The village of Nemea is around 20 miles (35km) south-west of Corinth, and the appellation that surrounds the village is geographically the largest in Greece. Around 40 wineries are located within Nemea's boundaries, and the area has seen a huge amount of investment and growth over the past few decades. Agiorgitiko is Nemea's native grape variety, and is named for the small St George's Church found within the boundaries of the appellation: agiorgitiko translates as 'St George's grape'.
Wine-growing in Nemea dates back to at least the 5th Century BC, although the exact date is hard to pinpoint. Wine is a part of the Greek mythology surrounding the half-god Heracules, who was sent to Nemea to slay the Nemean lion. The Ancient Greek wine of Fliasion was made in Nemea and was known as the blood of Heracules, a moniker which is still today equated with Nemean wines.

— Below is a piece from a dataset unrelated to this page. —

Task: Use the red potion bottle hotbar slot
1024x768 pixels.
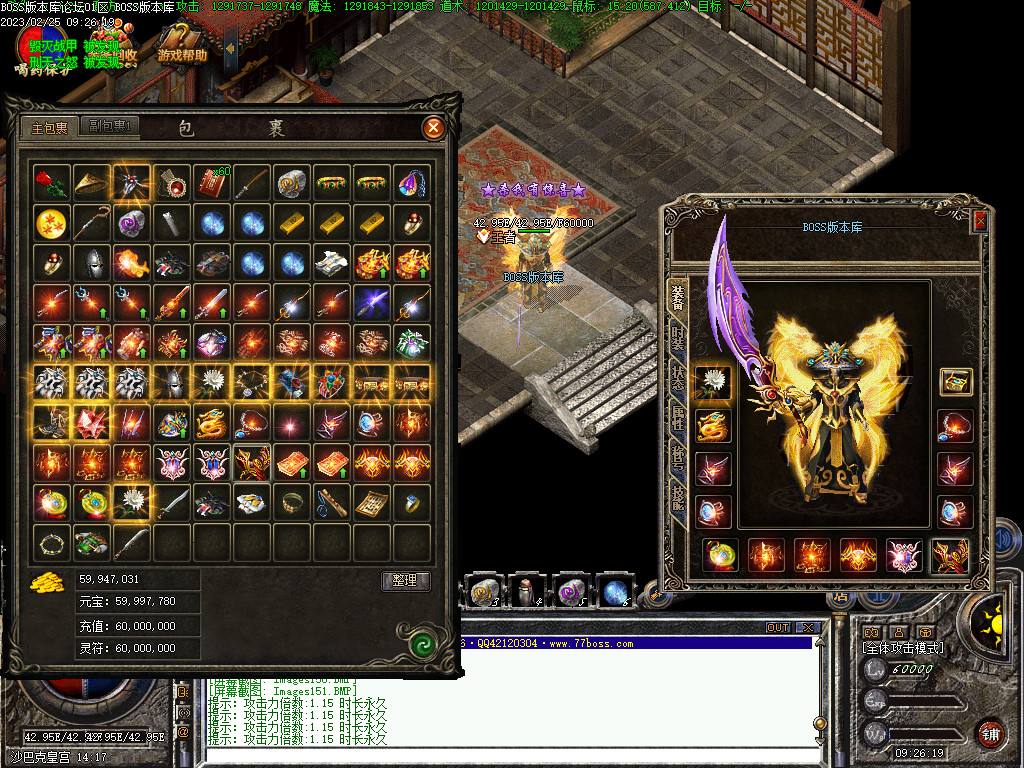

The terroir of Nemea can be easily divided into three subzones: the flat land surrounding the village, the hillier land to the west of the village and the more-mountainous areas toward the peak of Mount Kyllini in the north. These zones range between 800ft and 2600ft (250-800m) above sea level and give rise to a huge amount of variation in the styles of wine produced in Nemea.

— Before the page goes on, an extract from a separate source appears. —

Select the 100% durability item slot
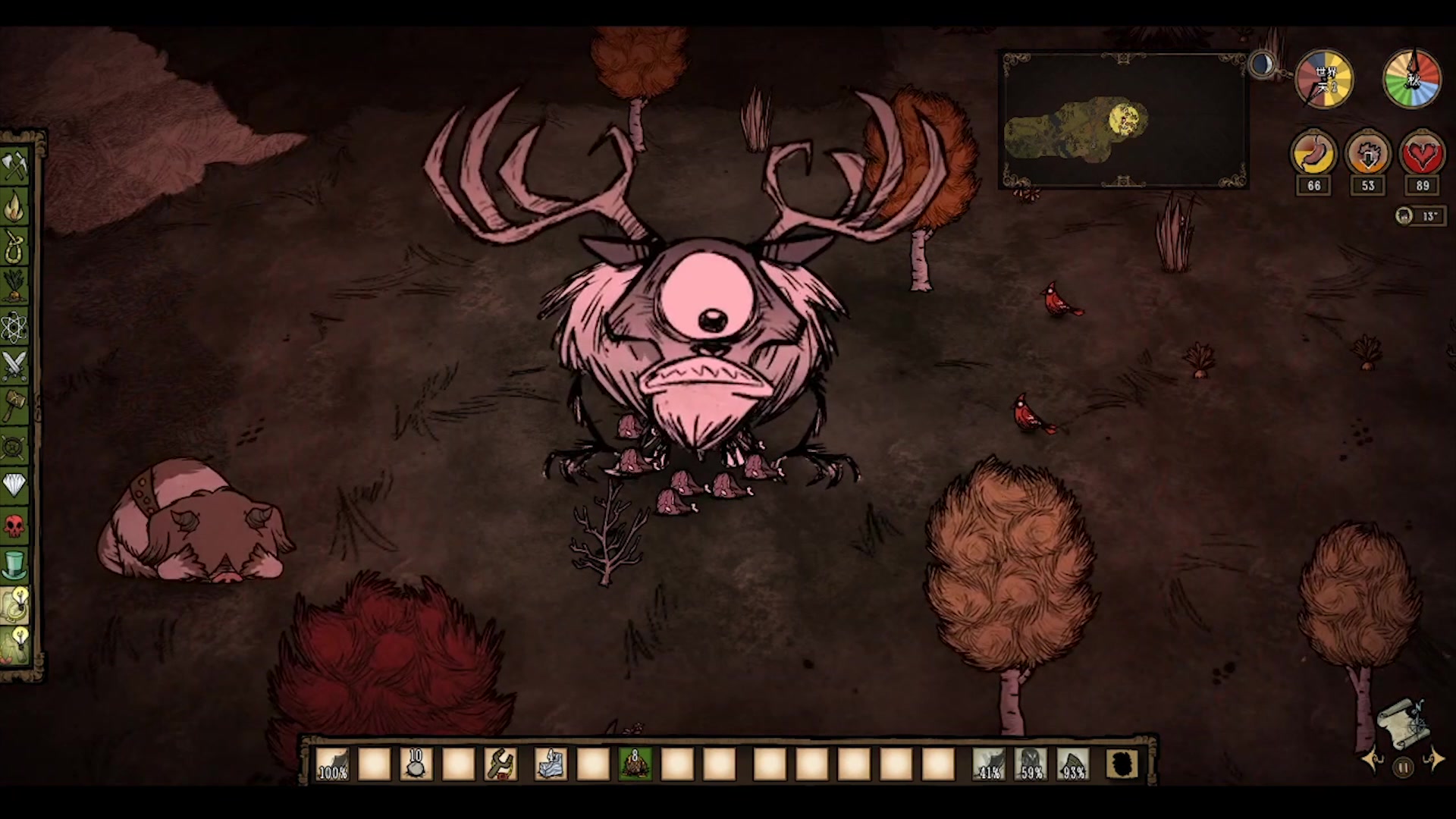 (x=332, y=764)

It is widely considered that the best examples of Nemea wine are made from vineyards at the highest altitudes, where thin, gravelly soils and lower temperatures help to produce high-quality grapes. Agiorgitiko is a late-ripening variety and responds well to the diurnal temperature variation here that slows the production of sugars in the grapes, helping with the retention of acidity. Vineyards also perform well on Nemea's red, free-draining soils, which lessen vigor and yields, leading to highly concentrated grapes.
In the lower-lying alluvial areas surrounding the village of Nemea, temperatures are higher during the growing season, which can sometimes result in a loss of acidity in the grapes. Often, these berries are made into a sweeter style of wine which complies with the appellation laws, and some lighter examples of Agiorgitiko wines are made using the process of carbonic maceration.
Nemean wines are required under the appellation law to be composed entirely of Agiorgitiko, and it is the only PDO-level appellation in Greece that utilizes this grape variety. Despite these stipulations, Nemean producers have been experimenting with other grape varieties, and in particular Cabernet Sauvignon, which blends well with Agiorgitiko. These wines must be sold under the regional Peloponnese appellation.